Well, I don’t think that any of us want to go to the extremes of the Puritans in completely doing away with our Christmas celebrations. After all, all of us love to eat good Christmas food and receive nice gifts and enjoy beautiful Christmas decorations like we have in our Chapel and you probably have in your home. But perhaps there are lessons to be learned from John and the Puritans. And there must be a good middle ground, an acceptable balance when it comes to Christmas celebrations. Everything in moderation, as they say.

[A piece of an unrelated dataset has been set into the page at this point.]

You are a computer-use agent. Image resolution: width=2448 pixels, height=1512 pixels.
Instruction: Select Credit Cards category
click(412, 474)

We do well to remember that Christmas is about a reorientation of life, a “life change.” As Eugene Peterson’s The Message translates John’s message, “What counts is your life. Is it green and blossoming?” (Mt. 3:10). Christmas is about living our lives in response to the birth of one called Emmanuel, “God with us.” Christmas is about sharing love and forgiveness. It is about giving to the poor and it is about social justice. It is about kindness and nurturing loving relationships with others. Christmas is about being peacemakers in the name of the Prince of Peace. And life in general should be about moderation in all things. It is good to enjoy good food and drink and to give and receive gifts with our loved ones and to decorate our church and homes. But we do well to do so in moderation and not go to extremes in eating, drinking, partying, or spending. And finally, I don’t think it really matters on which day we celebrate the birth of Jesus or what ancient, borrowed customs we use, as long as we celebrate in the proper spirit. Borrowing customs from other religions has been the way with Judaism and Christianity from the beginning. That’s okay. It is important to think about and teach our children why we are celebrating the holiday and the Christian meaning we attach to the symbols we use to do so.

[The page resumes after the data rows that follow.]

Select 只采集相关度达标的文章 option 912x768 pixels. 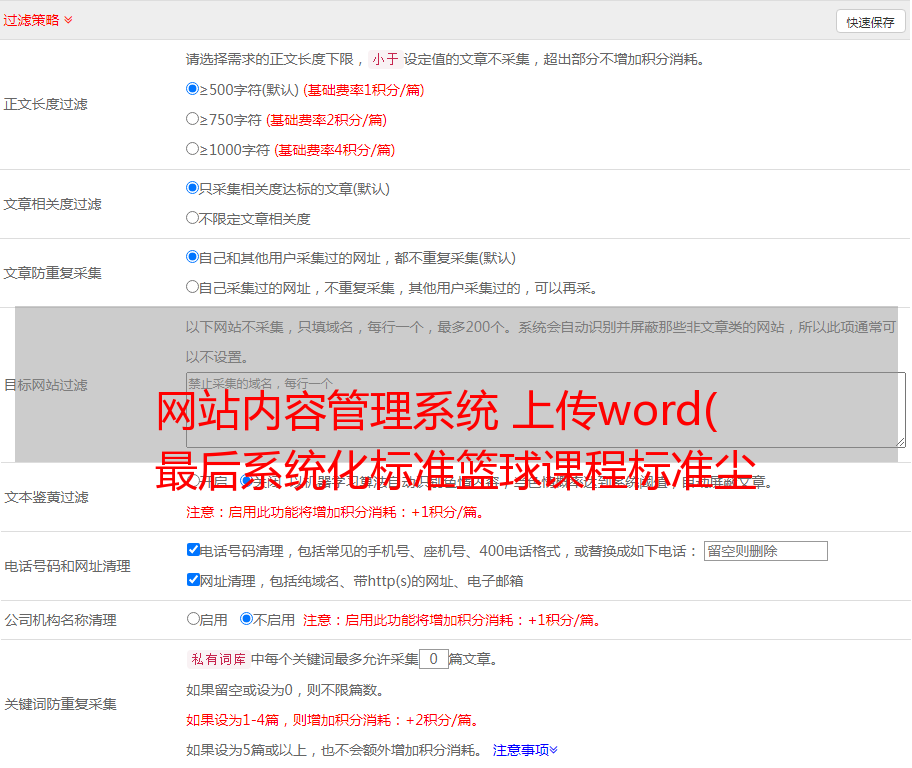pos(193,188)
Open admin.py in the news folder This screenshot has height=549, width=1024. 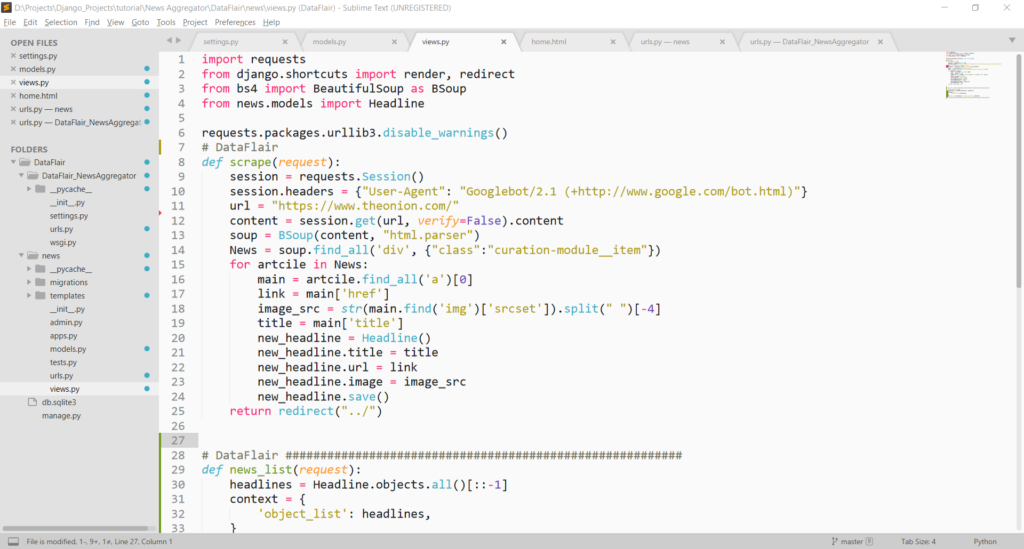66,323
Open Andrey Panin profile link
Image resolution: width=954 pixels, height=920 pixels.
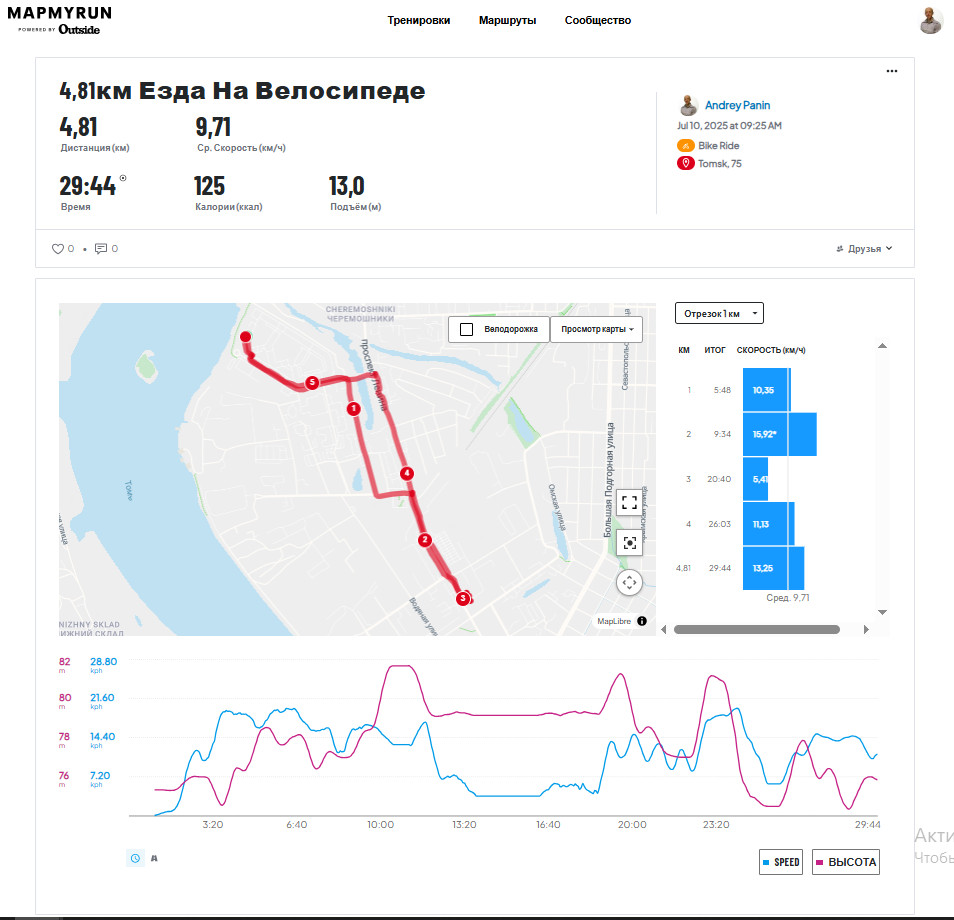(737, 105)
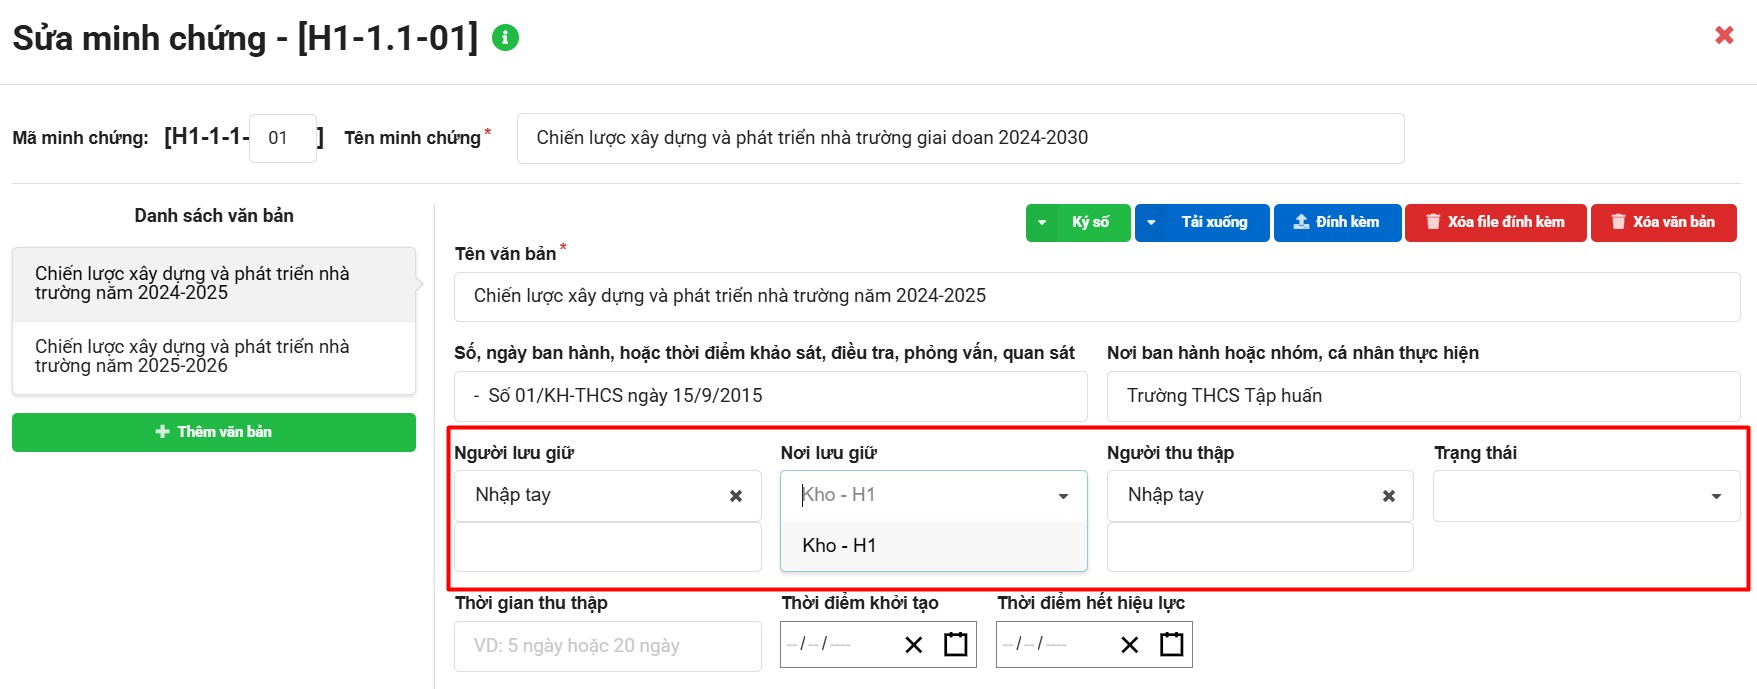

As we think about all these things and how we will celebrate Christmas this year, we can draw some real wisdom from a great philosopher—Charlie Brown. I think the Puritans would concur. In the animated A Charlie Brown Christmas, right after Linus reads Luke’s Christmas story in the children’s Christmas pageant, he tells Charlie Brown, “That’s what Christmas is all about, Charlie Brown.” And Charlie Brown says to himself, “Linus is right; I won’t let all this commercialism ruin my Christmas.” Christmas is not about commercialism or going to extremes. It is about something much more, something much deeper. The Puritans may have missed the mark in some ways. But they had it right in some respects, at least. Amen.
Note: Some introductory material about the Puritans was gleaned from various Internet sites.